On Dec 12, 2005, at 11:26 AM, Shawn Church wrote:
Since you have some experience with older/legacy databases, how would
Ruby/RoR stack up against Java/Tapestry in regard to legacy databases
and multiple databases? Ruby and RoR in particular is appealing,
but my
applications must reliably support DB2/400 in addition to MySQL (and
sometimes others). The RoR wiki on DB2 (not to mention the additional
idiosynchrosies of DB2/400) basically says it doesn't work.
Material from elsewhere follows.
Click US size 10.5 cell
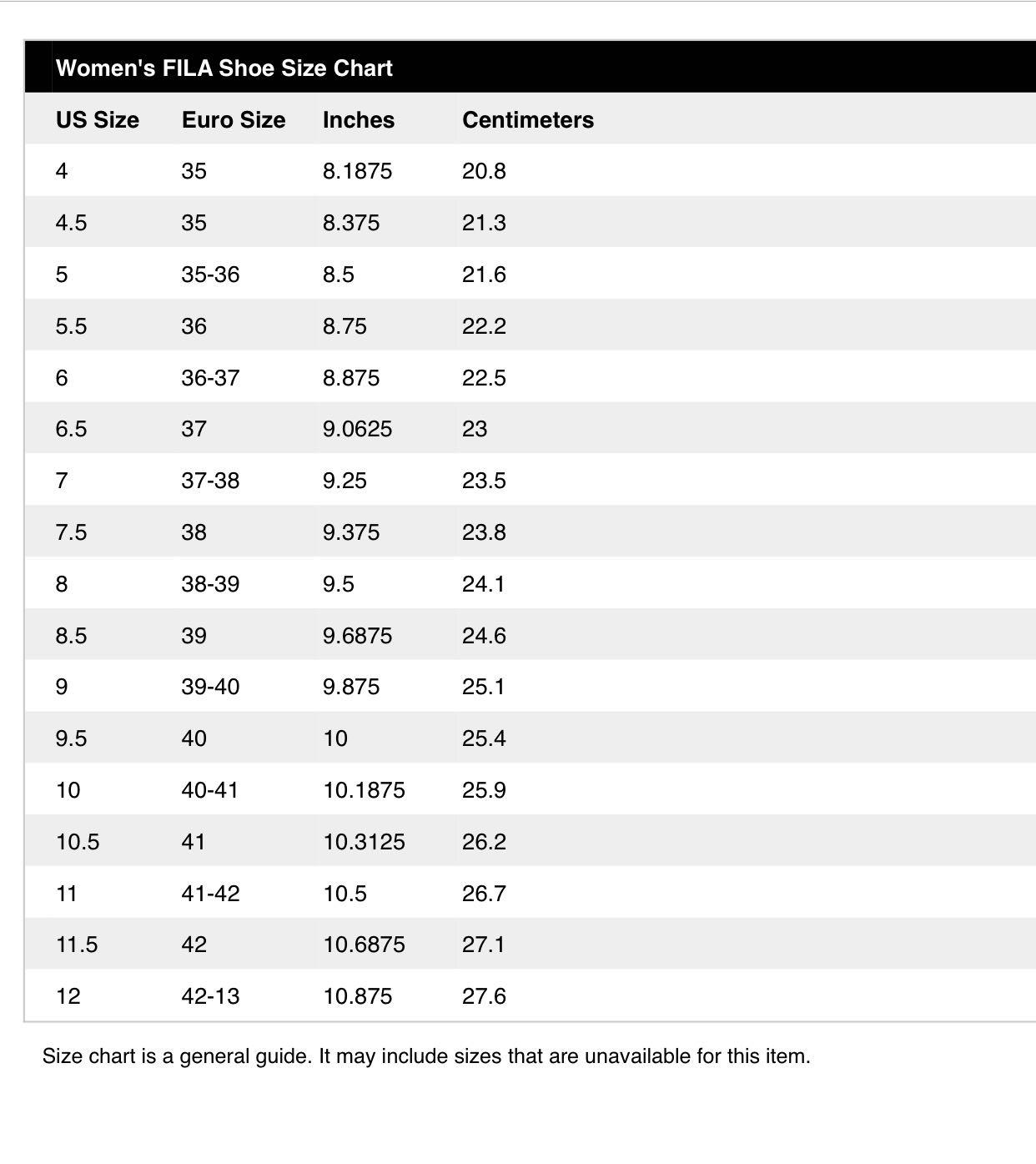Viewport: 1036px width, 1164px height. pyautogui.click(x=78, y=842)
Many
of my
internal applications would otherwise be well-suited to RoR, but I
can't
live without fast and reliable DB2 database support with legacy/broken
schemas (composite keys, sometimes no primary key, etc.) and reliable
connection pooling. Java/Tapestry/Hibernate always works, but I would
love to throw RoR into the mix.
Sam Ruby has been doing work on the DB2 stuff (I just happen to tune
into his blog):
http://www.intertwingly.net/blog/2005/12/12/DB2-interface-for-Ruby-
progress
MySQL works well with ActiveRecord.
How well ActiveRecord works with legacy schemas is unclear. I hear
of frustrations with it, but it is quite adaptable as well, so it may
just be a matter of fiddling with the configuration (which is in Ruby
code!) to get tables/columns mapped properly, and it looks like DB2
will be supported nicely soon. IBM has a vested interest of course!